Alkene Reactions: Formation of Dichlorocyclopropanes using Dichlorocarbene on Alkenes

Chloroform (CHCl3) combined with a strong base will react with alkenes to create a dichlorocyclopropane functional group::

The reaction takes place on each double bonded carbon, forming a cyclopropane (three ring carbon or triangle) with chloroform, resulting in the addition of a dichlorocyclopropane functional group. The addition of this functional group may result in the molecule taking on a new stereochemistry conformation however, this reaction always forms a syn product: 

Syn Addition

The reaction mechanism is depicted below:

In the first step, the chloroform is deprotonated by the strong base (NaOH in this case) and a water molecule is formed and exits the reaction (not pictured).

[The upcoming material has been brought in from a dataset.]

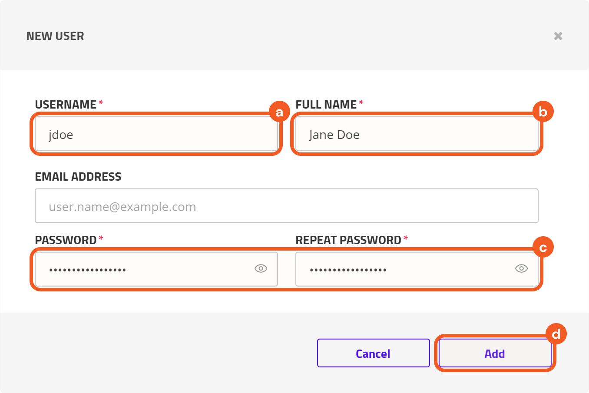The image size is (589, 393).
Task: Click the NEW USER dialog title
Action: coord(55,36)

In the second step, the carbanion (carbon holding a negative charge) is stabilized by the sodium atom (Na+). This allows for the carbon-chlorine bond to be broken, causing carbon to have a lone pair of electrons and sodium and chloride to react and form NaCl (not pictured), which exits the reaction. The third reaction step involves the lone pair of electrons on the carbon atom to react with the two alkene carbons, forming the cyclopropane molecule.

The bases commonly used for this reaction (but not exclusive to) are: NaOH, KOH, and potassium tert-butoxide (KO tBu).